### Excerpt provided
──────────
Metamath Proof Explorer

Theorem ramxrcl

Description: The Ramsey number is an extended real number. (This theorem does not imply Ramsey's theorem, unlike ramcl .) (Contributed by Mario Carneiro, 20-Apr-2015)

		Ref	Expression
	Assertion	ramxrcl	$⊢ (M \in ℕ_{0} \land R \in V \land F : R ⟶ ℕ_{0}) \to M Ramsey F \in ℝ^{*}$

Proof

Step	Hyp	Ref	Expression
1		nn0ssre	$⊢ ℕ_{0} \subseteq ℝ$
2		ressxr	$⊢ ℝ \subseteq ℝ^{*}$
3	1 2	sstri	$⊢ ℕ_{0} \subseteq ℝ^{*}$
4		pnfxr	$⊢ +∞ \in ℝ^{*}$
5		snssi	$⊢ +∞ \in ℝ^{} \to \{+∞\} \subseteq ℝ^{}$
6	4 5	ax-mp	$⊢ \{+∞\} \subseteq ℝ^{*}$
7	3 6	unssi	$⊢ ℕ_{0} \cup \{+∞\} \subseteq ℝ^{*}$
8		ramcl2	$⊢ (M \in ℕ_{0} \land R \in V \land F : R ⟶ ℕ_{0}) \to M Ramsey F \in (ℕ_{0} \cup \{+∞\})$
9	7 8	sselid	$⊢ (M \in ℕ_{0} \land R \in V \land F : R ⟶ ℕ_{0}) \to M Ramsey F \in ℝ^{*}$
──────────
### Raw data
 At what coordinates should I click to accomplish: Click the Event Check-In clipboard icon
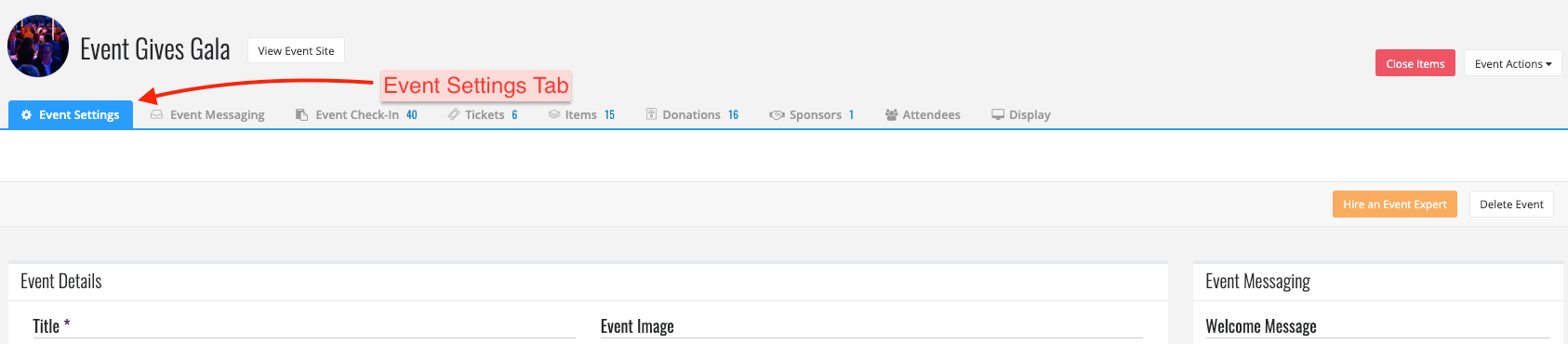(x=301, y=115)
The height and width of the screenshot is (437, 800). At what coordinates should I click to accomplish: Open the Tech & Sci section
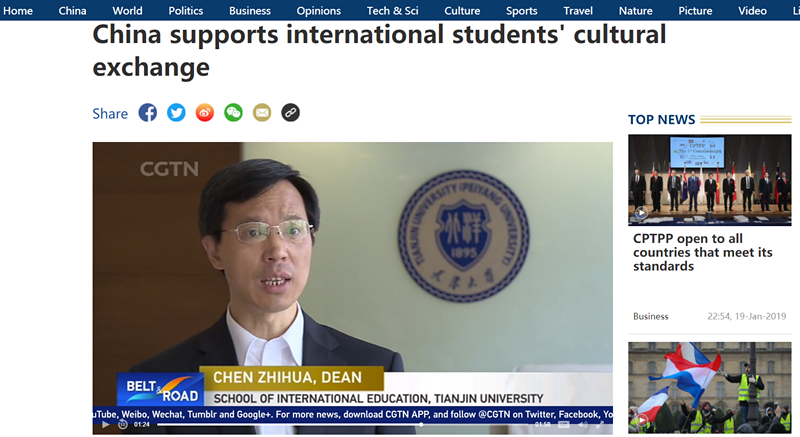pyautogui.click(x=392, y=10)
──────────
### Exercise task
Update the Metamath theorem page by rewriting it from the words "Metamath Proof Explorer" through "Mario Carneiro, 20-Apr-2015)", and replace "Ramsey number" with "Ramsey function value" in that part.

### Response to the task
Metamath Proof Explorer

Theorem ramxrcl

Description: The Ramsey function value is an extended real number. (This theorem does not imply Ramsey's theorem, unlike ramcl .) (Contributed by Mario Carneiro, 20-Apr-2015)